### PROBLEM DESCRIPTION
For the records below, tally the lines that include the word "image" and give only the tally.

### DATA RECORDS
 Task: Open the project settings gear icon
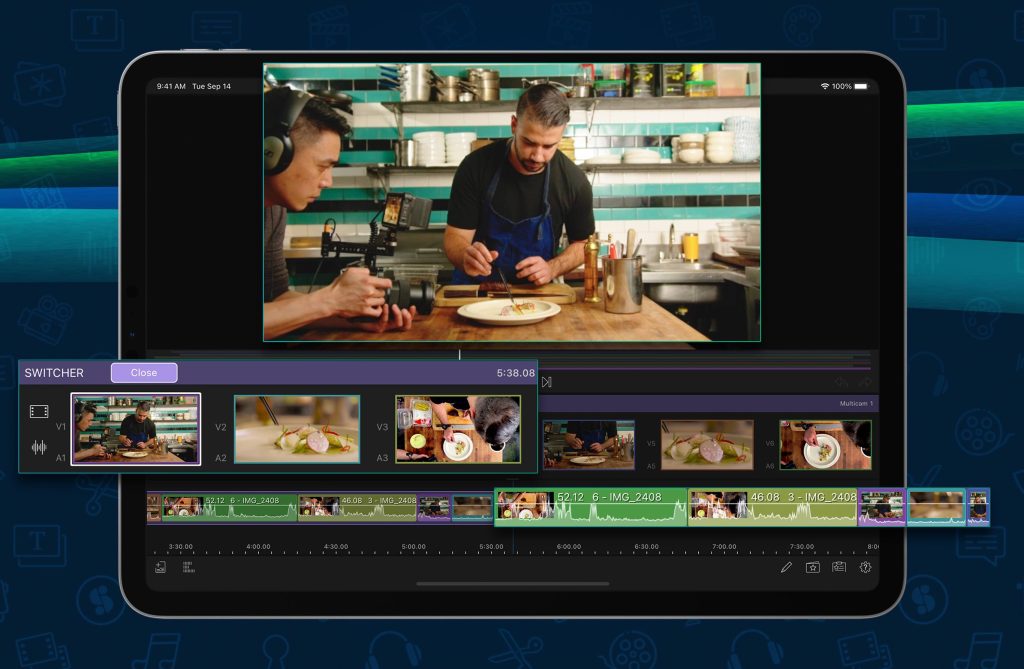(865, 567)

--

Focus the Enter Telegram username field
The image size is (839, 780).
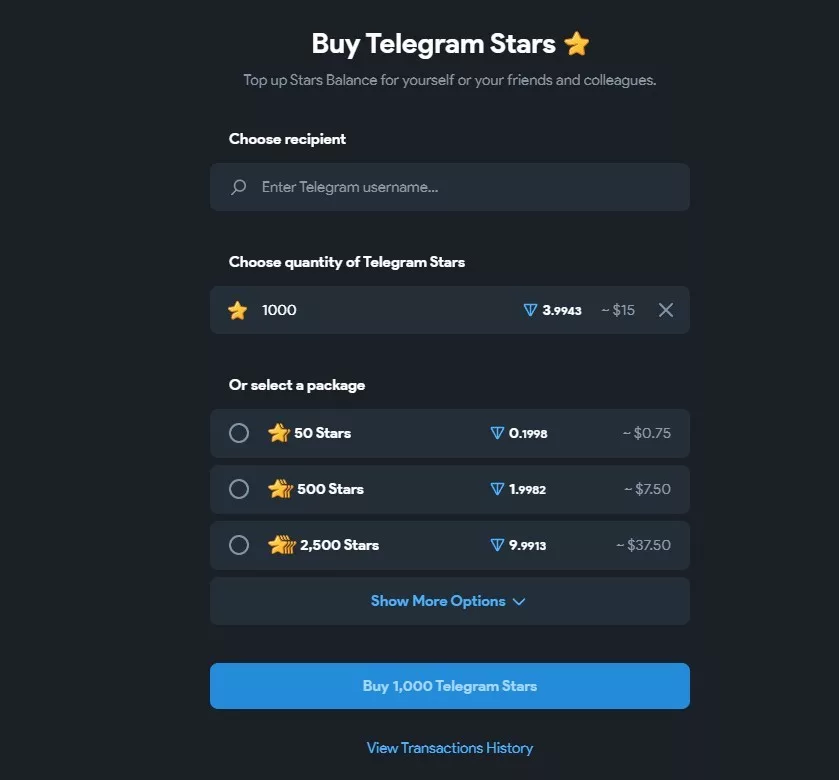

--

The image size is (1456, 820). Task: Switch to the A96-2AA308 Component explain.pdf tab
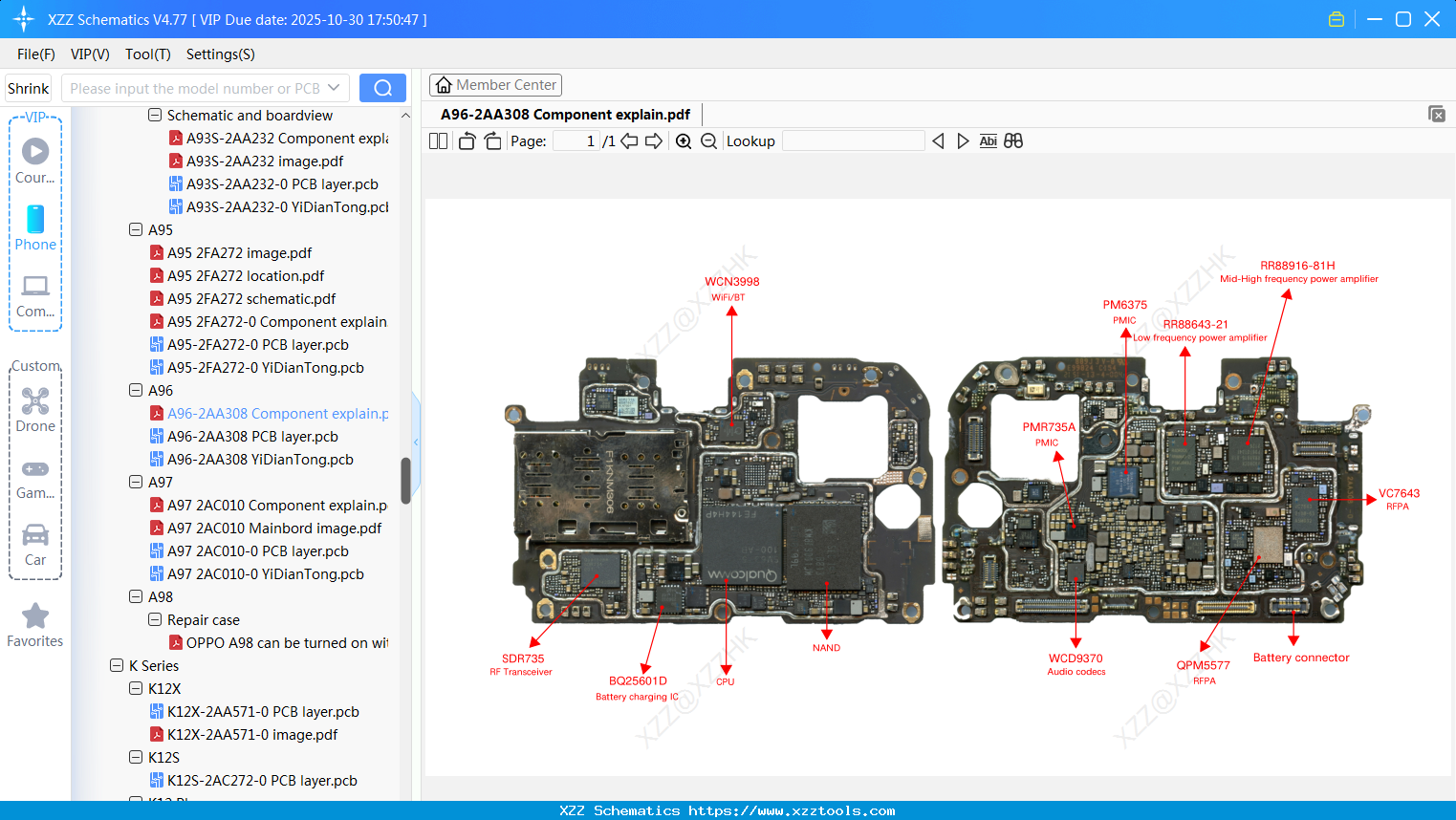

### RESULT
2